Friedrichshafen Heimspiel für AfD-Spitzenkandidatin Alice Weidel

75 Menschen demonstrierten am Donnerstagabend vor dem Graf-Zeppelin-Haus in Friedrichshafen gegen Alice Weidel und ihre Partei AfD. Drinnen applaudierten 300 Besucher beim Wahlkampf-Auftakt der AfD. Ein Konstanzer Aktionsbündnis hatte zur Protestkundgebung gegen die AfD-Veranstaltung aufgerufen.

Eine ganze Reihe von Plakaten trennt den Vorplatz des Graf-Zeppelin-Hauses zumindest optisch. Auf der einen Seite stehen etwa 75 Teilnehmer einer Protestkundgebung, die dem Aufruf des Konstanzer Aktionsbündnisses "Gegen die Hetze der AfD, für eine solidarische Gesellschaft" gefolgt sind. Auf der anderen Seite ist der Eingang zur "guten Stube" der Stadt Friedrichshafen. Hier lassen die Ordner nach Taschenkontrolle die Bürger ein, die zur Auftaktveranstaltung im Bundestagswahlkampf der "Alternative für Deutschland" streben. Gut zwei Dutzend Polizisten stehen vor dem GZH, ohne eingreifen zu müssen.

Bis 21 Uhr war die Kundgebung eigentlich angemeldet. Aber nach gut einer halben Stunde und einigen Redebeiträgen wird die Veranstaltung für beendet erklärt – nicht ohne den Hinweis, dass die AfD drinnen öffentlich Wahlkampf macht und deshalb jeder teilnehmen könne. Letztlich sind es nur einige wenige Protestler, die im Alfred-Colsman-Saal Platz nehmen, denn die Stühle gehen aus. "Wenn alle Sitzplätze belegt sind, machen wir zu", ruft der Technische Leiter des Hauses den Sicherheitsleuten zu. 300 gehen rein, gut 50 müssen letztlich draußen bleiben, nicht nur AfD-Gegner. Etwa drei Viertel der Menschen im Saal, die den Auftritt von Alice Weidel nicht verpassen wollen, sind Senioren.

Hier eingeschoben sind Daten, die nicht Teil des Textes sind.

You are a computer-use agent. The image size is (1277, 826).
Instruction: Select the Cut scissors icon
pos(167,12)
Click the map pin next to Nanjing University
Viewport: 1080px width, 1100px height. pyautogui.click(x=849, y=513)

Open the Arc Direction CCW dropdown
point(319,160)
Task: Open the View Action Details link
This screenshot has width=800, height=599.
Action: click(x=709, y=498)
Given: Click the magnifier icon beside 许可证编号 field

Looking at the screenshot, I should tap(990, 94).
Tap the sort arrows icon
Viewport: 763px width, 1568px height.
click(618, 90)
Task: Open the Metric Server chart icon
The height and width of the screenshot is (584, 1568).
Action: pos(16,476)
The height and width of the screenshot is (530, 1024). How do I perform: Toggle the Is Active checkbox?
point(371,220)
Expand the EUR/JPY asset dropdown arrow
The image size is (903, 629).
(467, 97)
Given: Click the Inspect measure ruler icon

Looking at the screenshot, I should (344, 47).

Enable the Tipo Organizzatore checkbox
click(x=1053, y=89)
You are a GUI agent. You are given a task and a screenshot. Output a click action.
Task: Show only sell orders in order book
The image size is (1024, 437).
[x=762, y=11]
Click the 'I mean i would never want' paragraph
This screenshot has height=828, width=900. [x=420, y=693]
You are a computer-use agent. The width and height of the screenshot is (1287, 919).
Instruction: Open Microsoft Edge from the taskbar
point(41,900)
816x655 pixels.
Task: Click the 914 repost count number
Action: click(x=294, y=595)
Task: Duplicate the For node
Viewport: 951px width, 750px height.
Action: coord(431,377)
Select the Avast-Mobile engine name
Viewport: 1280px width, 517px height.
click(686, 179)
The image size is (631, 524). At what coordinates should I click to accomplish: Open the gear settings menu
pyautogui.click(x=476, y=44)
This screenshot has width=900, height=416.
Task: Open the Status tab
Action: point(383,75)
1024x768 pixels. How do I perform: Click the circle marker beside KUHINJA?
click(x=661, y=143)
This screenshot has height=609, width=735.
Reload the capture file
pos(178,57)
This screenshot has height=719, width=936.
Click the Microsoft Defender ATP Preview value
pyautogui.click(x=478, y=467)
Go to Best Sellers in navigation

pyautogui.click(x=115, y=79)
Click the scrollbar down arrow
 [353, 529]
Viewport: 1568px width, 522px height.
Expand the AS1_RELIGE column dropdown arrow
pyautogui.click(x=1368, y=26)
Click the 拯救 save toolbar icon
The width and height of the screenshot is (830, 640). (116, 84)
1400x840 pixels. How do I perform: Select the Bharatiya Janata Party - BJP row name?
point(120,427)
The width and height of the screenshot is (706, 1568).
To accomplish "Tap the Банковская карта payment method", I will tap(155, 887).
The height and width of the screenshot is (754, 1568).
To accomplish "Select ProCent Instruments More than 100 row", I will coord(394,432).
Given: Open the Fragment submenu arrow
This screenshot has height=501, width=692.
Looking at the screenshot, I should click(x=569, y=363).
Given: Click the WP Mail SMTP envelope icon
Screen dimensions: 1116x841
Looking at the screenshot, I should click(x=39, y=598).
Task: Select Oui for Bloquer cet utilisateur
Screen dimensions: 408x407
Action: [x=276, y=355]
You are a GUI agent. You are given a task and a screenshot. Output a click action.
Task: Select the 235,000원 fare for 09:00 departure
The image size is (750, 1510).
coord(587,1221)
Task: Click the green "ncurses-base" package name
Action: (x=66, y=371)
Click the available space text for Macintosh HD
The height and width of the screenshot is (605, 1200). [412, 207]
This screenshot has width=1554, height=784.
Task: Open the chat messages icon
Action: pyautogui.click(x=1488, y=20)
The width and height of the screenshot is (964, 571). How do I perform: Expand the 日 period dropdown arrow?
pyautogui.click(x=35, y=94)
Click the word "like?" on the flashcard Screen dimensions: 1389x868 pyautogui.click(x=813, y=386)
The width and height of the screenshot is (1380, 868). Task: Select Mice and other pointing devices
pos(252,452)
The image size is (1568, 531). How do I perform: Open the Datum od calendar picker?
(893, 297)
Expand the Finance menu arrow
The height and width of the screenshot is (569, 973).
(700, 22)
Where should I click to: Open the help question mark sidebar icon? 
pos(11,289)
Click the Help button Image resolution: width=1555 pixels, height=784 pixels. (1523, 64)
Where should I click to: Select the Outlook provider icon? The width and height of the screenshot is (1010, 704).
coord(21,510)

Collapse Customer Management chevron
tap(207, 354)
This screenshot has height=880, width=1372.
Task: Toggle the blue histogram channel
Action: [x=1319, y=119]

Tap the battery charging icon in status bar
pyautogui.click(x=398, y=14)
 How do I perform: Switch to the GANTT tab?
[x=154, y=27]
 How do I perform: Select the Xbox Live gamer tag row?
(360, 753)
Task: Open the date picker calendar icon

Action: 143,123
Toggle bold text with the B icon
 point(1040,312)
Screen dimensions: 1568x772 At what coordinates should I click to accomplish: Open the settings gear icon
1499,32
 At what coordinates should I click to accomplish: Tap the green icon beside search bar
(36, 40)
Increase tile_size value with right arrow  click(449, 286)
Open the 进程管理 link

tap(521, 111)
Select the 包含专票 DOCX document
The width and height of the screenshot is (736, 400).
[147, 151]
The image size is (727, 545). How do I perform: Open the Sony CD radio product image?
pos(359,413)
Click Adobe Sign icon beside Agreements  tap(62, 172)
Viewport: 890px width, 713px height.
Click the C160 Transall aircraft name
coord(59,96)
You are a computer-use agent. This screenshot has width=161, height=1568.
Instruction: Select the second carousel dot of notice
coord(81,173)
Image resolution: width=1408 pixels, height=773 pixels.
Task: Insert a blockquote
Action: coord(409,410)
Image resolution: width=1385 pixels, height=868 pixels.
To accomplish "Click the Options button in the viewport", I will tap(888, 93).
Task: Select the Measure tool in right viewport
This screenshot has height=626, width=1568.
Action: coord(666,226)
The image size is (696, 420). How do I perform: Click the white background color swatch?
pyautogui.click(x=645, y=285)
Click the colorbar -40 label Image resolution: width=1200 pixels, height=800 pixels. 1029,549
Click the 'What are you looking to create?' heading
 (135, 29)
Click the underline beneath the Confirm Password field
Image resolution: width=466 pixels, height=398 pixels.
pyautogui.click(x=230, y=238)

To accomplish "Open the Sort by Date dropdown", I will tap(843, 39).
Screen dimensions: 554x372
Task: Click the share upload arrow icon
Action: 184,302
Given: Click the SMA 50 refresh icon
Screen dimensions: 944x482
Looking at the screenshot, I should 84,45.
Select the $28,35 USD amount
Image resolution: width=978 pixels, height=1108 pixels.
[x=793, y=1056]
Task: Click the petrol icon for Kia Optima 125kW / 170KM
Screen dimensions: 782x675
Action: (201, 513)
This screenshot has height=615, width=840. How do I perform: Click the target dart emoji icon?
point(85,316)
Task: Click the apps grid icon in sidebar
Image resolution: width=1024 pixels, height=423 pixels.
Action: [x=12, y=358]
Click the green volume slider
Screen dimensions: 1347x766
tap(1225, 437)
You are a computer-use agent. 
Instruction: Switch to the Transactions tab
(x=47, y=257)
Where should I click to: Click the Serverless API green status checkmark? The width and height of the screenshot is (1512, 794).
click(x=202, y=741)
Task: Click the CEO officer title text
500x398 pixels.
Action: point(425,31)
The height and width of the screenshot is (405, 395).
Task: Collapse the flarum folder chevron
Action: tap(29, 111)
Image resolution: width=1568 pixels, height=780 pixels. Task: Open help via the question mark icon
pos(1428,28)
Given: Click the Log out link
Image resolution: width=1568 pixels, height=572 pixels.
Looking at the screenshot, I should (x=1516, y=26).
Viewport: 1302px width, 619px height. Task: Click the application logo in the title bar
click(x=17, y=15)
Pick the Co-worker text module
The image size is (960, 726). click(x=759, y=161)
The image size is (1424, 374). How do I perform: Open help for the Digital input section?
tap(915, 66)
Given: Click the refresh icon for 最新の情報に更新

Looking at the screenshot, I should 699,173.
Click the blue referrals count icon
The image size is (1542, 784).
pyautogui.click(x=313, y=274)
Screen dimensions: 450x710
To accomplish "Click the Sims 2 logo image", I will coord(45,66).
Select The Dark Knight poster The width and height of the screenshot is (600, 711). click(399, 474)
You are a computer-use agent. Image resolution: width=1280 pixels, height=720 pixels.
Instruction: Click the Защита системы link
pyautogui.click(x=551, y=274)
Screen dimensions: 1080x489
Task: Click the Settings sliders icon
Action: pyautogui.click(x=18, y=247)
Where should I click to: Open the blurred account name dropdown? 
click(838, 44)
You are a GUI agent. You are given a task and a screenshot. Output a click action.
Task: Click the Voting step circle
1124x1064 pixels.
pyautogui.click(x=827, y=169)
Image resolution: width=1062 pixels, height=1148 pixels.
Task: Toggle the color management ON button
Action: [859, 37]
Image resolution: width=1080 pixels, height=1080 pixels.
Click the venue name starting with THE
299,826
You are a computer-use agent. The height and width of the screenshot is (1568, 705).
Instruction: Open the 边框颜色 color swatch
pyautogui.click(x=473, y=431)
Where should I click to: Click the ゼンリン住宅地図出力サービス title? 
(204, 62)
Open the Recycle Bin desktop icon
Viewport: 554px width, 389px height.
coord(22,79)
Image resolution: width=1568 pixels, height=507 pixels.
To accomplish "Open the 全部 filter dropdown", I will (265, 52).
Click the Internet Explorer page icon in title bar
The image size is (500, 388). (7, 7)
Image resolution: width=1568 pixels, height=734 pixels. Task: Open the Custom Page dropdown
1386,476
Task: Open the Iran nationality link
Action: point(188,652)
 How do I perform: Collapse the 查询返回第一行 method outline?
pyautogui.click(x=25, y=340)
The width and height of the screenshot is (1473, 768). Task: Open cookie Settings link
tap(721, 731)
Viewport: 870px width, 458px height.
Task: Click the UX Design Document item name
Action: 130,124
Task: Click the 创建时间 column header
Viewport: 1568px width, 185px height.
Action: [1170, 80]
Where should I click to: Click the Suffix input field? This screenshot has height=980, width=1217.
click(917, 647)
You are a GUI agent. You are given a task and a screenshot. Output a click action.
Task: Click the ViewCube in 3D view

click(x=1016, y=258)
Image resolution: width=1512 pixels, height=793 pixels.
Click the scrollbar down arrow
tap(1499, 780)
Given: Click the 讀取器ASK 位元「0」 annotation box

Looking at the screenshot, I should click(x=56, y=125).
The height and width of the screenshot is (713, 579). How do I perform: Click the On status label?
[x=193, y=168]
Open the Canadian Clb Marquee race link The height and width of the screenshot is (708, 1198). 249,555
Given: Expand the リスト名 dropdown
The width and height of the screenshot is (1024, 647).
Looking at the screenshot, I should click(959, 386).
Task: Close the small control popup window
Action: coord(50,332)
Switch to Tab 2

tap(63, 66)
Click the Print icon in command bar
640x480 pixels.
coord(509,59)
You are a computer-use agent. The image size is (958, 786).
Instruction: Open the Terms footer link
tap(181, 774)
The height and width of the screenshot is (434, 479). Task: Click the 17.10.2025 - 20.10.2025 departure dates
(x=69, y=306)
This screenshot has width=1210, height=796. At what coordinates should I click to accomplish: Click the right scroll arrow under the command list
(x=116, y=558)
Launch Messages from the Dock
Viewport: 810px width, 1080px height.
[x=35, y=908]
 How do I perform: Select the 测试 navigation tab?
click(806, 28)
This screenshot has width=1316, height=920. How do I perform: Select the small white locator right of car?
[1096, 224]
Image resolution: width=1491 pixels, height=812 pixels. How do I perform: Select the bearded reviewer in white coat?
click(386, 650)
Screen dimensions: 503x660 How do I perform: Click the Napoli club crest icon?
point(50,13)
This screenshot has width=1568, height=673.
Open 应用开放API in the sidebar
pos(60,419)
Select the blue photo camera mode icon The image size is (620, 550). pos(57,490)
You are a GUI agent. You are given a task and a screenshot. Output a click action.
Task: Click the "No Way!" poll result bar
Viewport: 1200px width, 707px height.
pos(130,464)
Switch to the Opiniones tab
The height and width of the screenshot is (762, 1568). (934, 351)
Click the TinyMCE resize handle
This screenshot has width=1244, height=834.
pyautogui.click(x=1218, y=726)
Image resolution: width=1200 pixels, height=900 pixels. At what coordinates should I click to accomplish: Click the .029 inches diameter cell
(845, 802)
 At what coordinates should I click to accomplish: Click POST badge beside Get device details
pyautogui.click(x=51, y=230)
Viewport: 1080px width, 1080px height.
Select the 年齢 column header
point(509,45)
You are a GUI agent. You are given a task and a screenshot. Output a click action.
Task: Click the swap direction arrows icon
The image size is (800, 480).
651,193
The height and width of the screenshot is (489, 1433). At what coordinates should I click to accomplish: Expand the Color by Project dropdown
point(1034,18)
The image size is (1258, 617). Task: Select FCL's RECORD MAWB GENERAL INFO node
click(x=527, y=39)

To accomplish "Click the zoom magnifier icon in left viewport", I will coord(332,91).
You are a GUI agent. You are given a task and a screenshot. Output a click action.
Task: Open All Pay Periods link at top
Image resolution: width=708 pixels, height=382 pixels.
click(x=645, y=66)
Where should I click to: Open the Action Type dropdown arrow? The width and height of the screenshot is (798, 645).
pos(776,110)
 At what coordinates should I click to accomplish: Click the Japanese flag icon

Pünktlich um 19 Uhr eröffnet Brigitte Hinger vom AfD-Kreisvorstand Bodensee die Veranstaltung. Der zweite Bundestagswahlkampf für ihre Partei werde die Feuerprobe sein, "und wir werden den Einzug in den Bundestag schaffen", ruft sie in den Saal und erntet großen Beifall. Noch größeren Applaus bekommt sie für diesen Satz: "Und wir stellen die Spitzenkandidatin." Wofür steht die AfD? Darum soll es an diesem Abend mit Alice Weidel gehen. Junge Leute aus dem Gegenlager rufen "für Rassismus, für Sexismus" dazwischen und werden von den Gästen im Saal ausgebuht. Auch bei der Rede von Markus Frohnmaier, der sich auf der AfD-Landesliste um ein Bundestagsmandat bewirbt, gibt es störende Rufe. "Wir finden es gut, dass der politische Gegner da ist", sagt er und kommt auch mit diesem Spruch gut im Saal an: "Da soll noch mal jemand sagen, die AfD hole die jungen Leute nicht auf die Straße." Zwei von den Jungen werden wenig später dennoch vom Ordnungsdienst nach draußen eskortiert. Aber auch im Foyer ist dank der Tonübertragung aus dem Colsman-Saal heraus zu hören, was der angehende Rechtsanwalt und danach Alice Weidel zu sagen haben.

Um 19.30 Uhr tritt sie dann selbst ans Rednerpult, die Spitzenkandidatin. Bevor sie über den Verfall der Rechtsordnung im Land und die AfD-Rezepte dagegen spricht, entschuldigt sich Alice Weidel dafür, dass auch hier Anhänger und Sympathisanten draußen bleiben müssten. Sie wirbt für 40 bis 50 Infostände, die die AfD hier im Wahlkreis bis zum Wahltermin anbieten werde, damit sich jeder informieren kann.